Y no lo pude hacer y pateé la pelota para cualquier lado. Y me agarré la cabeza. Y grité. Y lloré de una manera tal que todos me rodearon, el diez nuestro me palmeó la espalda y me dijo que no me preocupara que eso le pasaba siempre a las goleadoras y que no tenía ni idea de los goles que se solía errar el nueve al que yo había reemplazado, que para el caso era lo mismo porque él también lo hubiera errado. Cuando el referí se colocó al lado mío de seguro, para volver a amenazarme con que me expulsaría por el tumulto que había producido, grité con toda la garganta:
—¡¡¡Estoy ciega, he quedado ciega!!!— redoblé el llanto y el griterío. El árbitro no tuvo más remedio que dar por terminado el cotejo. A mi me llevaron al vestuario en camilla. Los muchachos se ducharon y se cambiaron. Pude notar los motivos que hacían que mi calza le quedaba tan chica al nueve titular. Papá me vino a buscar y regresamos a casa.
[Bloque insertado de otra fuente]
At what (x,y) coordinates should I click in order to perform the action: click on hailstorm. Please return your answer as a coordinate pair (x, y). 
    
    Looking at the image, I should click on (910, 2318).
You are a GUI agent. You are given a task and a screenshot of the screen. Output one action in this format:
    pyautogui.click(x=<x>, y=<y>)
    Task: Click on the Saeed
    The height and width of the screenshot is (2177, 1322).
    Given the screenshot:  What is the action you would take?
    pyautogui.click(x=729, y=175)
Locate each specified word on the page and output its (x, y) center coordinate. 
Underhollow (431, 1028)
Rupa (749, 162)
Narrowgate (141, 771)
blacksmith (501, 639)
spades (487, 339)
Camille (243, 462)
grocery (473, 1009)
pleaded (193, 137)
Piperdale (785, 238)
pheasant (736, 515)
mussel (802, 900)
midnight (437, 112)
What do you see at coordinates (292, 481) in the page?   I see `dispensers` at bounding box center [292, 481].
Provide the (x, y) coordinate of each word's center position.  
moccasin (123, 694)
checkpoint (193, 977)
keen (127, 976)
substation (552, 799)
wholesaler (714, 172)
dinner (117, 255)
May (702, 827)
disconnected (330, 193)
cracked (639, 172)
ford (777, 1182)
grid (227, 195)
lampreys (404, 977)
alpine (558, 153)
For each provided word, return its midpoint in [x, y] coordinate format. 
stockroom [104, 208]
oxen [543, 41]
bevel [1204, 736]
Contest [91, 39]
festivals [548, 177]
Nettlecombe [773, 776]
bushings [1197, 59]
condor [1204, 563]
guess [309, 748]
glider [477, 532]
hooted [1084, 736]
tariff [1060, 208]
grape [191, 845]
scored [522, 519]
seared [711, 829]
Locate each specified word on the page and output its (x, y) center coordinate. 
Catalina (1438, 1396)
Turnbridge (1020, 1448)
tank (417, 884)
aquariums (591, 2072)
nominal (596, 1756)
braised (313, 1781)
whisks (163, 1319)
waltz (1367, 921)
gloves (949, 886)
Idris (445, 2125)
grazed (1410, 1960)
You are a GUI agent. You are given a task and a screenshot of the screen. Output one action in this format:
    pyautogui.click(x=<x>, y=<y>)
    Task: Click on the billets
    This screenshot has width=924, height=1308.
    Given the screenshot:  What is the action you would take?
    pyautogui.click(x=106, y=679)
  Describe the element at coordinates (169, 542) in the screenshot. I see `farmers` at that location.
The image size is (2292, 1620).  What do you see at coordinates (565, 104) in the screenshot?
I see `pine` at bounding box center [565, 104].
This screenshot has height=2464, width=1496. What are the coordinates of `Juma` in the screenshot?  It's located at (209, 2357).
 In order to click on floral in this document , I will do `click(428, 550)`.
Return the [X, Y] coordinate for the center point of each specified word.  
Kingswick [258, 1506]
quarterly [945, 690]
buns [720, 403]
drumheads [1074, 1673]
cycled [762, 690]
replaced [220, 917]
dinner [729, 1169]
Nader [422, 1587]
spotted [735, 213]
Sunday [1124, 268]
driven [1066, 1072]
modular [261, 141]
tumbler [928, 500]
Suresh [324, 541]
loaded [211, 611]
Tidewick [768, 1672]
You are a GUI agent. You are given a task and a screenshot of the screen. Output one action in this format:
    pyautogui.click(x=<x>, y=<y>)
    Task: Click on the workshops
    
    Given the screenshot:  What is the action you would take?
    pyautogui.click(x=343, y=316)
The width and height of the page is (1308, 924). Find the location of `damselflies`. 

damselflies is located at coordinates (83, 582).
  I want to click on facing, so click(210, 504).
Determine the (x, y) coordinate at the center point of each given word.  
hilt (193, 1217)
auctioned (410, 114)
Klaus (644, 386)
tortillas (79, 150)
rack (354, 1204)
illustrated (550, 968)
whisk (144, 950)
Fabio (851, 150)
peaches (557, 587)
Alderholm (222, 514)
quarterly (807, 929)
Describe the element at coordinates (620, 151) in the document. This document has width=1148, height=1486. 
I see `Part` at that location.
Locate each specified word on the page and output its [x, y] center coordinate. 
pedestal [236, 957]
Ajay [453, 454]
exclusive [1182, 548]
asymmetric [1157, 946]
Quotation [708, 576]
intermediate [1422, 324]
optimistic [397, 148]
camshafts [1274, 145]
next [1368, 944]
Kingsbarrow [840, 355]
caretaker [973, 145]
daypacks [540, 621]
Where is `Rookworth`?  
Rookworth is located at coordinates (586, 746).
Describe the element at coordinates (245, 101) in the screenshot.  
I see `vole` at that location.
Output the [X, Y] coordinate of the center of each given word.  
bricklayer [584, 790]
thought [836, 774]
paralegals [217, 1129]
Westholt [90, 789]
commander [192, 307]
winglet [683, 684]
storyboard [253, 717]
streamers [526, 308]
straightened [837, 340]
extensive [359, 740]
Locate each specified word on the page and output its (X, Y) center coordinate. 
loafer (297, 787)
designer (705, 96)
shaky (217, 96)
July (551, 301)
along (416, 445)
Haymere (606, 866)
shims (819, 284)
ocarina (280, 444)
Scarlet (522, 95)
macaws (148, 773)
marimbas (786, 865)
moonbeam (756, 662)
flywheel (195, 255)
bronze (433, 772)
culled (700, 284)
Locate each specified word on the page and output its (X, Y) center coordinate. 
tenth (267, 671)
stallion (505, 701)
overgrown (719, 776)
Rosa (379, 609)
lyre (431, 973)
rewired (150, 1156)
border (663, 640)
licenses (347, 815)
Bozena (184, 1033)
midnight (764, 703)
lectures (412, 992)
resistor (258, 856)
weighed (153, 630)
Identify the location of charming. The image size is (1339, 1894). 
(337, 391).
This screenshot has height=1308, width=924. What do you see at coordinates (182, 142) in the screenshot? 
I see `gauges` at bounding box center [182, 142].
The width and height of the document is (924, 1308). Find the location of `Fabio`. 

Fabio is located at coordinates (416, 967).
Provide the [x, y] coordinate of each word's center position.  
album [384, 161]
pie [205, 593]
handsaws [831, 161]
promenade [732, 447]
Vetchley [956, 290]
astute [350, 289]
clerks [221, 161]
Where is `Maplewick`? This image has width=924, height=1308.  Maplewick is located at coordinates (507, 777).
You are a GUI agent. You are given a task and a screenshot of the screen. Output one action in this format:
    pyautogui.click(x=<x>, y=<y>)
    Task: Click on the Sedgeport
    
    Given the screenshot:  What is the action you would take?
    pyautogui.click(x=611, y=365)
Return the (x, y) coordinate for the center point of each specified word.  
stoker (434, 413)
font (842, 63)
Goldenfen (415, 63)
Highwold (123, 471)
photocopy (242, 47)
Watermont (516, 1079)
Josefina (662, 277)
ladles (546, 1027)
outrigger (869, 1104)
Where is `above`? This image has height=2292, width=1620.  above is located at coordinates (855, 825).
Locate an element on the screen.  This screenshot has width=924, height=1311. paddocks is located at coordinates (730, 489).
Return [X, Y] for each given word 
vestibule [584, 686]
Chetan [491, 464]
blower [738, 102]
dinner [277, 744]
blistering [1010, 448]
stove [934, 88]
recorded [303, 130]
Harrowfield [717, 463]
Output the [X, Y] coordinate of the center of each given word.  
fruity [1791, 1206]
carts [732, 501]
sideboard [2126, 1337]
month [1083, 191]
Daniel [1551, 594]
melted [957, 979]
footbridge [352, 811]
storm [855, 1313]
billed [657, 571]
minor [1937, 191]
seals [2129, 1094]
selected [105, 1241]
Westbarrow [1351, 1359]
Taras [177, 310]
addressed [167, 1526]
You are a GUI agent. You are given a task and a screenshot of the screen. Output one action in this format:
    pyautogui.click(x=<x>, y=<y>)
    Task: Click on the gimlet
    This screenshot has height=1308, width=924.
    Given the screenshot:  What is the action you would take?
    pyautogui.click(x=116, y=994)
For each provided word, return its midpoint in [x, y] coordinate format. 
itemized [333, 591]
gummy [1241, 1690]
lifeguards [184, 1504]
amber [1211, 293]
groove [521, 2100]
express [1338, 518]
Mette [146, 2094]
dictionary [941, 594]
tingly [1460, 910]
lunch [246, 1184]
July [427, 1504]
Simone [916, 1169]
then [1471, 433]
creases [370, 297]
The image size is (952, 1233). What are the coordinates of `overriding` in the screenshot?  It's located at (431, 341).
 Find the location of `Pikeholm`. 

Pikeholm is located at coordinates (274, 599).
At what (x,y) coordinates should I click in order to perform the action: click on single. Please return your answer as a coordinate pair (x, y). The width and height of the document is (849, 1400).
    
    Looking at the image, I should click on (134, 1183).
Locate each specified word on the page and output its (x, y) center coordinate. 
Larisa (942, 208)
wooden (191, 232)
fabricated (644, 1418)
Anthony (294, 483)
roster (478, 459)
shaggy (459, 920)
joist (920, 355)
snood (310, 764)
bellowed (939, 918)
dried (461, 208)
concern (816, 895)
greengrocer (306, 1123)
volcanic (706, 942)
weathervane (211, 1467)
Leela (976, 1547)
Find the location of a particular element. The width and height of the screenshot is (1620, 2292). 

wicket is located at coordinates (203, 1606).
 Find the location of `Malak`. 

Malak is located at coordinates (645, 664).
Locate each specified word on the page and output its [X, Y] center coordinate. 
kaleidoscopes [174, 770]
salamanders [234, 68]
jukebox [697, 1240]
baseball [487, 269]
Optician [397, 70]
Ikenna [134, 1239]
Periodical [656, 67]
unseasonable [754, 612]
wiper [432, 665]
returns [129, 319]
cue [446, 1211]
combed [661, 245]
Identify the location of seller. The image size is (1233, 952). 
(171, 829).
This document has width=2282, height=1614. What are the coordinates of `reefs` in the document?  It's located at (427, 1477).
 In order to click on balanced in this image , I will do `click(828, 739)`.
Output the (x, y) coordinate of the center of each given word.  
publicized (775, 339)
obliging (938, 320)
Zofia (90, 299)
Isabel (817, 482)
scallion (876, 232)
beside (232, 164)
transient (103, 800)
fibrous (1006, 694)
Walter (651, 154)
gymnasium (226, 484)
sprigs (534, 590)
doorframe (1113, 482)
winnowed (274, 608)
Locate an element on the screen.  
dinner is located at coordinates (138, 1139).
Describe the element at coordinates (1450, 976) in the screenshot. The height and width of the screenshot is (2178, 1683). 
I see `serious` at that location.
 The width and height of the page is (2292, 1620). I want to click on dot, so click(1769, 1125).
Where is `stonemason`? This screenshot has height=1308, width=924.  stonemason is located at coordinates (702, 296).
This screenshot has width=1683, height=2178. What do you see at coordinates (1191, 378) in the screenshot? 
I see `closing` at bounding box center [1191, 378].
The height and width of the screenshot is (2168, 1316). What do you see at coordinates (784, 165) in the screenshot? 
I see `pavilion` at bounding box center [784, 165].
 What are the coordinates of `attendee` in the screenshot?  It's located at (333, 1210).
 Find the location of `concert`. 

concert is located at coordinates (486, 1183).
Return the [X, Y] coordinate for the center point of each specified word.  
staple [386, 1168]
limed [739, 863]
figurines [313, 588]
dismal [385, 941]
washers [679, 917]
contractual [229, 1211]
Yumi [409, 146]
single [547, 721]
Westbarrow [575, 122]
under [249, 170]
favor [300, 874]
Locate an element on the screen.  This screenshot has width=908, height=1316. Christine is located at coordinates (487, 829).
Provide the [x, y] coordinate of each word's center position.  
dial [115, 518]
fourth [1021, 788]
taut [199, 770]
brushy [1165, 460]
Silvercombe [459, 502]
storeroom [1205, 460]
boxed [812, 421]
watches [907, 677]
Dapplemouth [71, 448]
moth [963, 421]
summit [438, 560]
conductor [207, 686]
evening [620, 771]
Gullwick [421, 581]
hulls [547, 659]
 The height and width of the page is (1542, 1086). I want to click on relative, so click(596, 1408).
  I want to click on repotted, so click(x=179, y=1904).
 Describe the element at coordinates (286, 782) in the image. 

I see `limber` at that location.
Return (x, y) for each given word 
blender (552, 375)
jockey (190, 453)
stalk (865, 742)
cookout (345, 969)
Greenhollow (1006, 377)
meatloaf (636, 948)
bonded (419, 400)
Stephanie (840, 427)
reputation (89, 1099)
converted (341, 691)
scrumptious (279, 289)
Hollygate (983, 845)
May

Durante la cena como era costumbre los domingos por la noche, miramos los goles y los resúmenes de los partidos de la fecha. Observé que mamá estuvo por demás atenta a las imágenes en aquella oportunidad. De todos modos no hizo ninguna pregunta, mamá no es de las que hacen preguntas. Cuando el relator con algo de sorna dio por finalizada la transmisión del partido al cual nosotros habíamos concurrido en horas de la tarde, nos miramos a los ojos con mi padre y ambos sin decir nada sabíamos que tendríamos una nueva jornada de fútbol el próximo domingo. No nos quedaban dudas de que Martínez volvería a ser titular la fecha siguiente.